▶ **MATERIALS PROVIDED**:
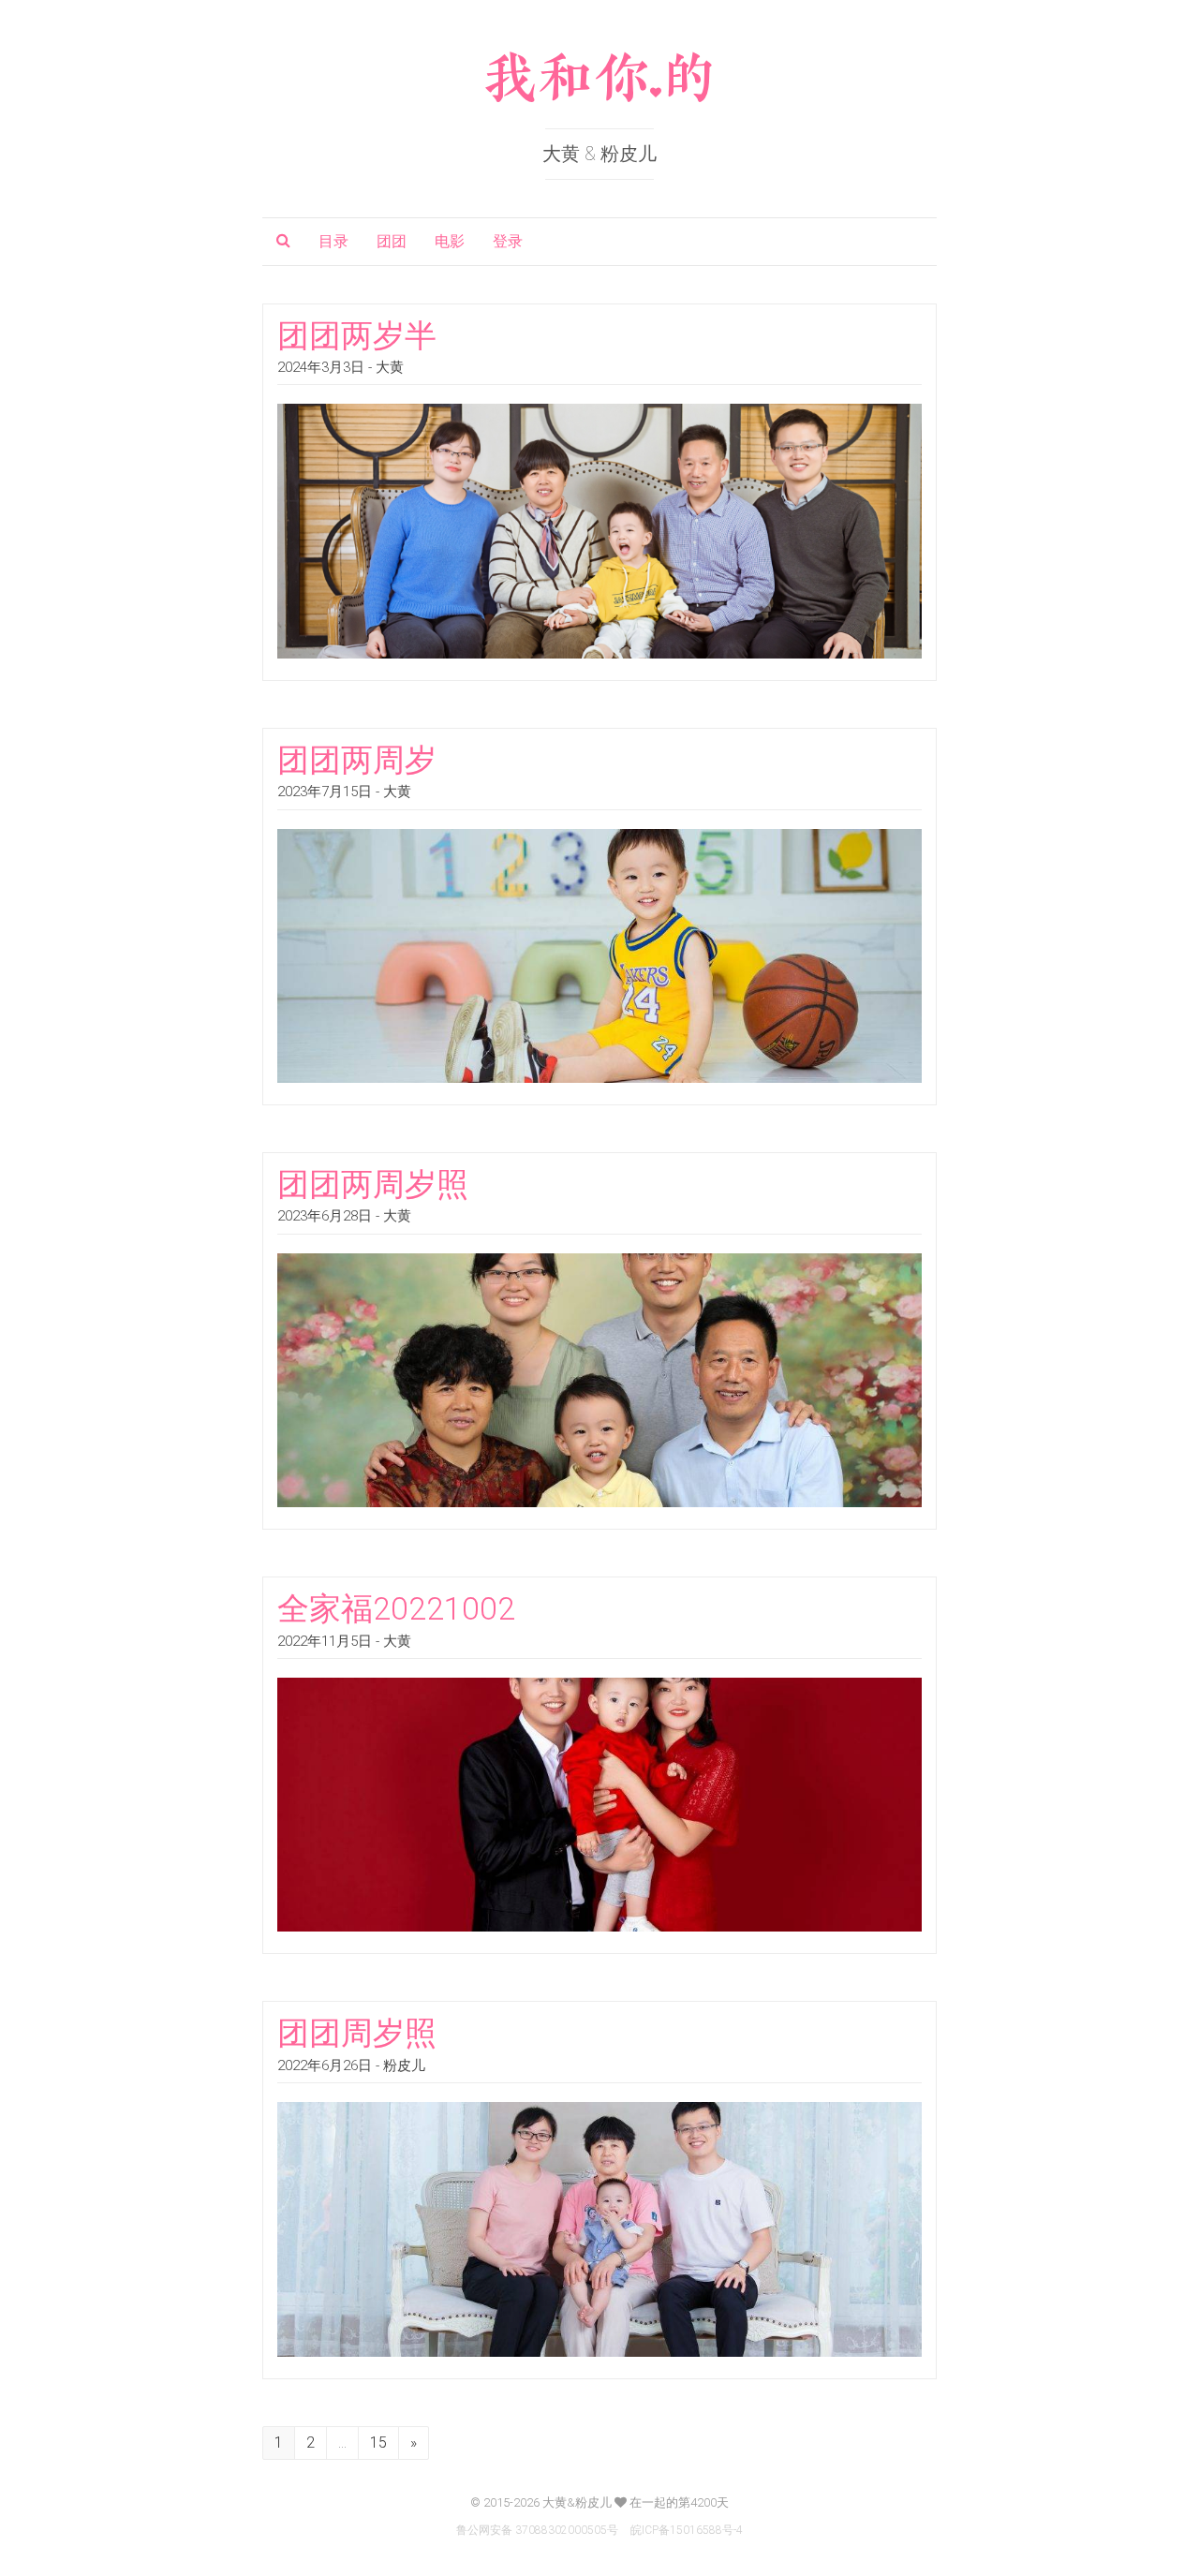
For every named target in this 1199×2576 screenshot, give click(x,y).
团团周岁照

...

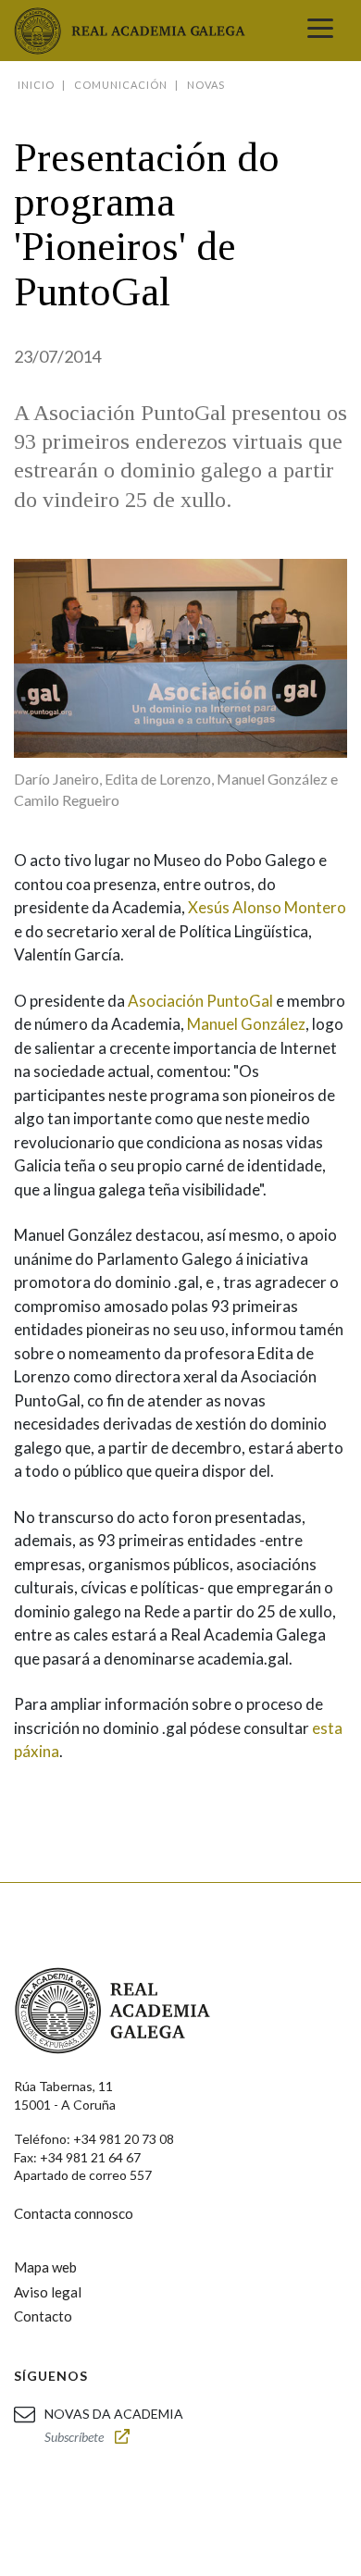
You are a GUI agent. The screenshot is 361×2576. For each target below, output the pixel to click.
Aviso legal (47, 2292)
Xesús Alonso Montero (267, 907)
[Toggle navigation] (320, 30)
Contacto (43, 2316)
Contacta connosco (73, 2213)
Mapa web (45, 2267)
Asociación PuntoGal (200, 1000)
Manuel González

▶ **TASK DESCRIPTION**: Across the material above, how many lines include the string "click"? Only the number is wanted.

▶ **FINISHED EXERCISE**: 2